Description
You will design and implement large-scale data automation frameworks and data platform architectures.
Responsibilities
- Define and design large-scale data automation frameworks.
- Implement data quality engineering principles including profiling, validation, cleansing, and anomaly detection.
- Lead and mentor technical teams to foster technical excellence.
- Integrate quality gates into CI/CD pipelines using DevOps practices.
- Articulate complex technical concepts to senior leadership and non-technical stakeholders.
Required Skills
- 15+ years of progressive experience in software engineering.
- 5+ years in a Technical Architect, Lead Data Architect, or Principal Data Engineer role.
- Expert-level proficiency in Apache Spark including PySpark, Scala, or Java.

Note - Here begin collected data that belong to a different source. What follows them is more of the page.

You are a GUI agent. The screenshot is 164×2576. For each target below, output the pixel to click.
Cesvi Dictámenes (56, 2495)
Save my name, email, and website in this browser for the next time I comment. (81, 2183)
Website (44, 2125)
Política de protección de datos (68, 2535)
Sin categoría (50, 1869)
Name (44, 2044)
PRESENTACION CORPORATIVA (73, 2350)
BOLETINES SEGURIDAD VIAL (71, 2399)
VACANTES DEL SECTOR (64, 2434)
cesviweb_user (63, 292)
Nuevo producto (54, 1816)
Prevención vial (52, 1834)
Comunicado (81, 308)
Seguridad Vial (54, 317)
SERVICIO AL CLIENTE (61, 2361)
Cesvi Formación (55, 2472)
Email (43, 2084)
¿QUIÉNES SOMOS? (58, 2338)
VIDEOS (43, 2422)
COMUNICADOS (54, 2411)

- Deep understanding of Spark SQL, DataFrames, and Datasets.
- Hands-on experience with distributed storage including Hadoop, HDFS, S3, Delta Lake, or Apache Iceberg.

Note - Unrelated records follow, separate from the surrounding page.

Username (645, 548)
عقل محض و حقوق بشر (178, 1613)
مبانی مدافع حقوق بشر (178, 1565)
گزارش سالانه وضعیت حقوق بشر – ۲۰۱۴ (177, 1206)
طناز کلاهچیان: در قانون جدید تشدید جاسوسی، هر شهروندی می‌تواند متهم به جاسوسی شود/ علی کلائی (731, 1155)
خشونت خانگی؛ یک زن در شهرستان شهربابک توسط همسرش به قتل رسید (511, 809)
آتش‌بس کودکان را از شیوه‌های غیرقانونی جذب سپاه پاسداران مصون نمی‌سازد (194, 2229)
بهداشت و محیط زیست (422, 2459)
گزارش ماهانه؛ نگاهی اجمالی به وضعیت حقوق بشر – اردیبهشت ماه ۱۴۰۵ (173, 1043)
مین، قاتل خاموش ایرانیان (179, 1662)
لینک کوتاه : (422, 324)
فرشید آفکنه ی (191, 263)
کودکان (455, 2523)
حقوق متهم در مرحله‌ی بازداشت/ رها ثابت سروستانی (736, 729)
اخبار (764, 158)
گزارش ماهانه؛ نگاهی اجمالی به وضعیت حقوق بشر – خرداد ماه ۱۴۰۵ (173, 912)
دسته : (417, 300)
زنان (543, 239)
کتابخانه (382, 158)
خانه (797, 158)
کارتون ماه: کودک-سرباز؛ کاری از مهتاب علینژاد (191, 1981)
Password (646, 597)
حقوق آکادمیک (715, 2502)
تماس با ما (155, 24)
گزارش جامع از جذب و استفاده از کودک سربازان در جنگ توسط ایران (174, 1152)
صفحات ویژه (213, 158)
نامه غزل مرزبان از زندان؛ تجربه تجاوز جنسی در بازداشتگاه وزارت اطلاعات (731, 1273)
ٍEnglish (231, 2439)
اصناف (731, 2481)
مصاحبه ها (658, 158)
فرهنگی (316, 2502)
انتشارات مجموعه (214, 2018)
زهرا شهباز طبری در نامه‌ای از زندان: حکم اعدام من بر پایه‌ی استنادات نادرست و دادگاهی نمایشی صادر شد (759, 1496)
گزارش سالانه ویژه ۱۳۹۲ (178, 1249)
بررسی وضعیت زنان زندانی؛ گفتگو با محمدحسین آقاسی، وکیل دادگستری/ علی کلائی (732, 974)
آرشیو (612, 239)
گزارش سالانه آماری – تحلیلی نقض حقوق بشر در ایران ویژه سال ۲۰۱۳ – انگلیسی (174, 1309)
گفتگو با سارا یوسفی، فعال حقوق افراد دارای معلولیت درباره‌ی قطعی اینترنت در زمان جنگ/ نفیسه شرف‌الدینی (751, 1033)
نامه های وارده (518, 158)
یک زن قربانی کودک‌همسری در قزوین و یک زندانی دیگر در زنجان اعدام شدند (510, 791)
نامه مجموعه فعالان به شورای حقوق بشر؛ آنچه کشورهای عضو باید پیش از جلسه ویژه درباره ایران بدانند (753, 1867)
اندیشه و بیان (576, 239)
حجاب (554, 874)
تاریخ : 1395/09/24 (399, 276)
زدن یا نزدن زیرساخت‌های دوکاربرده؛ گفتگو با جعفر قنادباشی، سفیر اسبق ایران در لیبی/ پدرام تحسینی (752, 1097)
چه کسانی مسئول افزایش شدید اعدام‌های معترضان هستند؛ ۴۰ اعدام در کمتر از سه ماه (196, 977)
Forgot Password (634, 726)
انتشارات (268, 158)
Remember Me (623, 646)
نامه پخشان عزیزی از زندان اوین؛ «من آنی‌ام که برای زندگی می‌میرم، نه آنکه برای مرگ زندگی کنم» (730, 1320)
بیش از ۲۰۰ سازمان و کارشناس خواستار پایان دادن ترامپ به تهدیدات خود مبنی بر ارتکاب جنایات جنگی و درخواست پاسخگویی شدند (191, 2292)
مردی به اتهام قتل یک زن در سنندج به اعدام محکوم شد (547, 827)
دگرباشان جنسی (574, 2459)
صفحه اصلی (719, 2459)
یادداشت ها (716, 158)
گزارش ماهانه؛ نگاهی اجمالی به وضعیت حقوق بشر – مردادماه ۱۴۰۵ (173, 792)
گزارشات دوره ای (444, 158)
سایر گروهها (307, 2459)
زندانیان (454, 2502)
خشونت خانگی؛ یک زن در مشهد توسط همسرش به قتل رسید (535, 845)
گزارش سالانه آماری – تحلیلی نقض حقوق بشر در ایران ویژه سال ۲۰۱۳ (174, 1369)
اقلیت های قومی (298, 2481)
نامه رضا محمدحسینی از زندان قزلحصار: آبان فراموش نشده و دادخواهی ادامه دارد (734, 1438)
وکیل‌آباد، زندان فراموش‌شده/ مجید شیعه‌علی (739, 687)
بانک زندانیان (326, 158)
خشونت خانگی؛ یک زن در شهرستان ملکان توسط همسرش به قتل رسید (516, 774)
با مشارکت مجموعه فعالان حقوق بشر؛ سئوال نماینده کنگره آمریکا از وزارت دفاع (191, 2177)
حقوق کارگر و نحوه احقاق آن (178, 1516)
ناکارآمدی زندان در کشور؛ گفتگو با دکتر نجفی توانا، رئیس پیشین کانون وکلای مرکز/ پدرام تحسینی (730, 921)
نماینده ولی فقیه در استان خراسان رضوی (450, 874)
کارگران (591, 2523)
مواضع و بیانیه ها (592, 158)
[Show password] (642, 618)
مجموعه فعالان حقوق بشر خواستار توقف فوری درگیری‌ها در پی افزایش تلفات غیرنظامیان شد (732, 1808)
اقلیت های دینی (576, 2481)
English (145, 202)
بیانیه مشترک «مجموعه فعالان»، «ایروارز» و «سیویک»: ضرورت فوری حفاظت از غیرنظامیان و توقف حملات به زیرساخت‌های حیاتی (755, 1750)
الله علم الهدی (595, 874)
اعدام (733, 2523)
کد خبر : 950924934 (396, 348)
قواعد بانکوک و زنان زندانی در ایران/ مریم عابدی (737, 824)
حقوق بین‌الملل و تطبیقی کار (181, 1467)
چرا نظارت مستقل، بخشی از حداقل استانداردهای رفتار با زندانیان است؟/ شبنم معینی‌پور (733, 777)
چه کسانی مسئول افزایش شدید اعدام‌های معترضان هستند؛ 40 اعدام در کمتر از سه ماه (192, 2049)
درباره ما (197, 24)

- Experience with streaming technologies such as Apache Kafka or AWS Kinesis.
- Extensive experience with cloud data platforms on AWS, Azure, or GCP.
- Expert-level Python for data engineering and automation.
- Expert-level Advanced SQL for complex data analysis and optimization.
- Bachelor’s or master’s degree in computer science, Engineering, or a related quantitative field.
Preferred Skills
- Experience with GCP tools including Dataproc, BigQuery, and Cloud Storage.